就在黎雅心滿意足準備安靜一會兒的時候,房間里竟然響起了歌聲。

低沉的聲線,輕聲呢喃一般,卻又像是在訴說一個古老的故事一樣沉穩悠遠,平緩的語調並不會讓人覺得枯燥,反而有種安撫人心的魔力,躁動的心逐漸平靜下來,連昏沉沉的腦袋都覺得清爽了。

黎雅睜開眼楮,扭身趴在床上,雙手墊著下巴,听著卡爾唱歌。因為發燒而有些沉重的身體不知不覺間輕松不少。

卡爾一直是看著門外唱的,察覺到黎雅的目光,身體一僵,沒有轉過頭,卻伸手擋住了黎雅的眼楮。

黎雅一愣,眨眨眼,然後笑了。王子殿下害羞了呢。黎雅沒有去拉開卡爾的手,直接閉上眼楮,享受地听著卡爾唱歌。

沒有什麼技巧,也沒有華麗的旋律,卡爾只是用最普通的聲音,簡單地唱一首古老的民謠,這樣的干淨純粹,卻更能打動人心。

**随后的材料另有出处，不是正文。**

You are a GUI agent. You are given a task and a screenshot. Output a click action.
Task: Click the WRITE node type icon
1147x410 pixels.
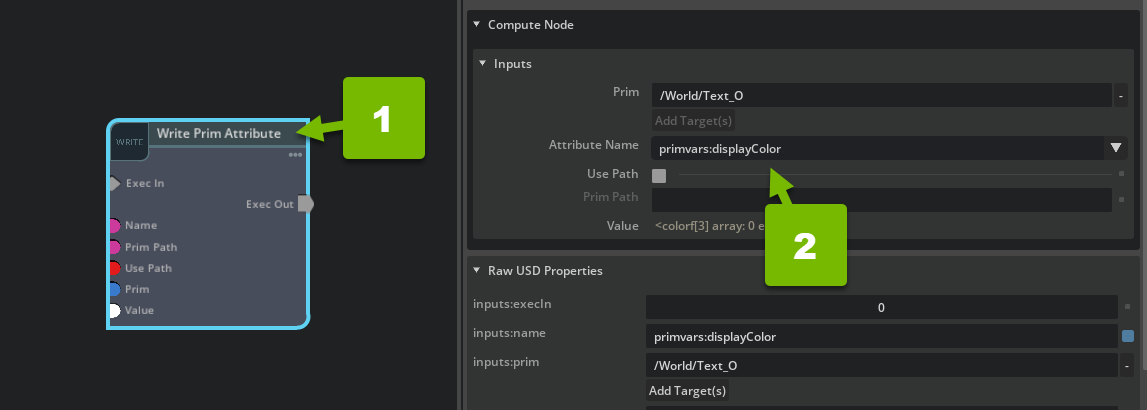129,143
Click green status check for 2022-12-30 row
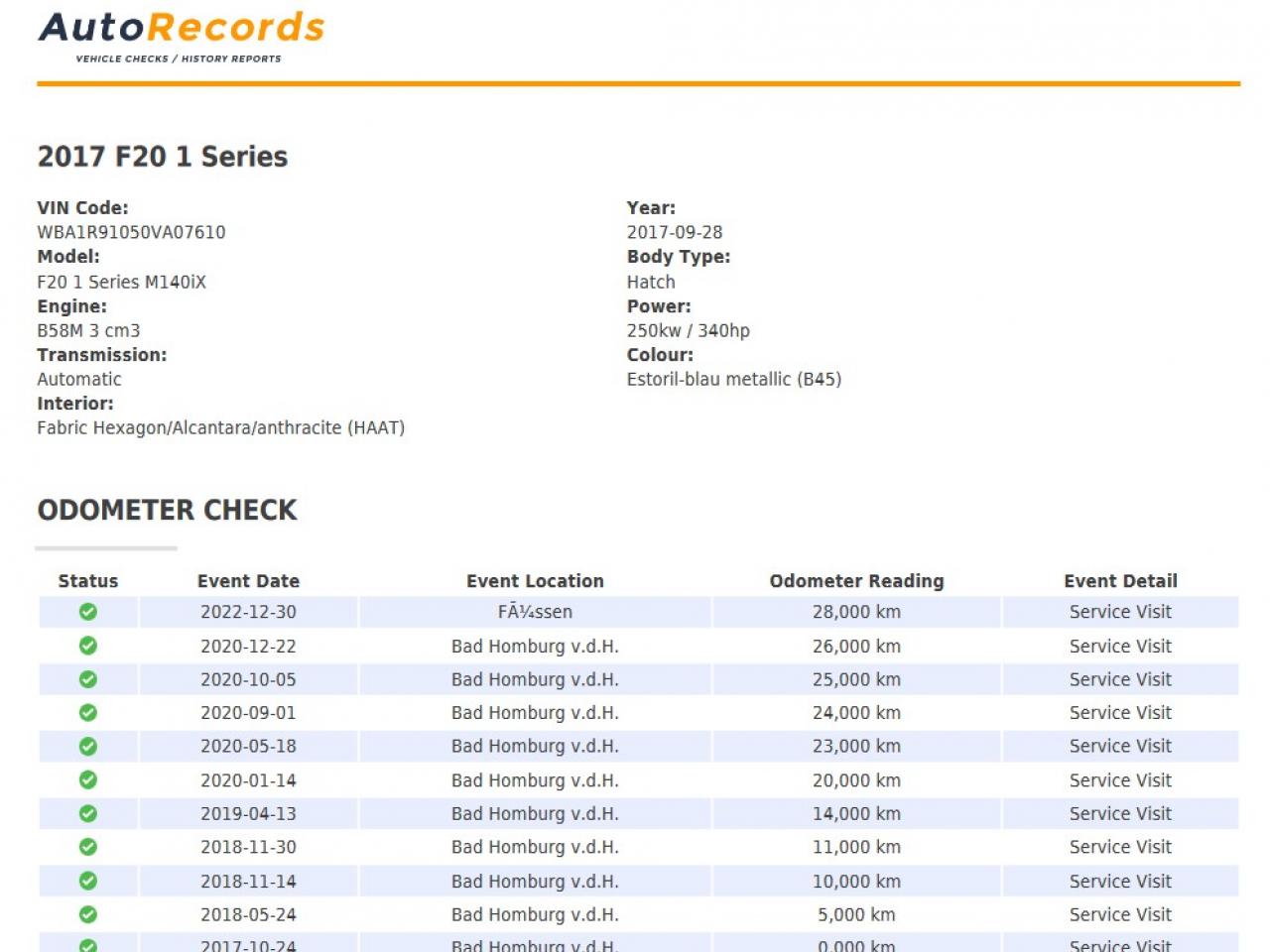 88,612
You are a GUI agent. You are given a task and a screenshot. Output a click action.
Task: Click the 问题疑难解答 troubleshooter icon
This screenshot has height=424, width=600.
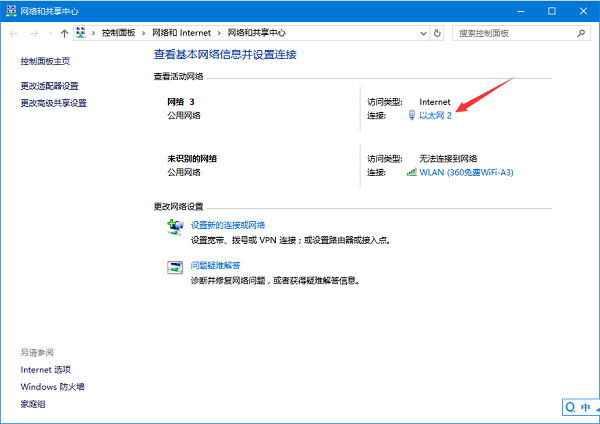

黎雅當然知道卡爾是個什麼樣的人,平時連笑容都吝嗇,又怎麼可能給別人唱歌?可是現在,因為她生病的撒嬌逗弄,倒是真給她唱了,而且這麼輕易地就妥協開口了,這種關心和縱容讓黎雅心里暖暖的,就好像回家了般,有人疼著,有人寵著,感覺非常安心。

長長的睫毛劃過掌心,癢癢的,牽動著心也跟著癢癢的,卡爾的手一顫,聲音也跟著一顫。但不熟悉旋律的黎雅只當那旋律本就是如此,沉浸在獨屬于她的歌聲中,黎雅自然也沒能發現卡爾不自然的僵硬。

上午,陽光越過開著的窗戶擠滿了屋子,動人的歌聲在房間里回蕩,嬌小的女人趴在床上,俊美的男人倚坐在床邊,男人寬大的手掌遮住了女人的眼楮,面色微紅,女人嘴角上揚出愜意的弧度,掌心下的小臉溢滿了甜美。

古老的旋律是神的祝福,穿越三千年的時間,只為一人響起,古老的旋律是艷麗的紅色絲線,穿透三千年的空間,只為牽住一人。黎雅這一病就是一個星期,理所當然地,被卡爾又「圈禁」了一個星期,而黎雅之所以沒在後幾天逃出來,是因為卡爾選擇跟她一起「圈禁」,天天守著她,這讓黎雅在因為受到重視而感到受寵若驚之余更加郁悶了。

她真的沒有得絕癥!她真的不是斷手斷腳!她真的只是一個小感冒而已,殿下您真不用這麼緊張擔心。雖然被擔心的感覺不錯,可行動被限制的感覺就不怎麼爽了。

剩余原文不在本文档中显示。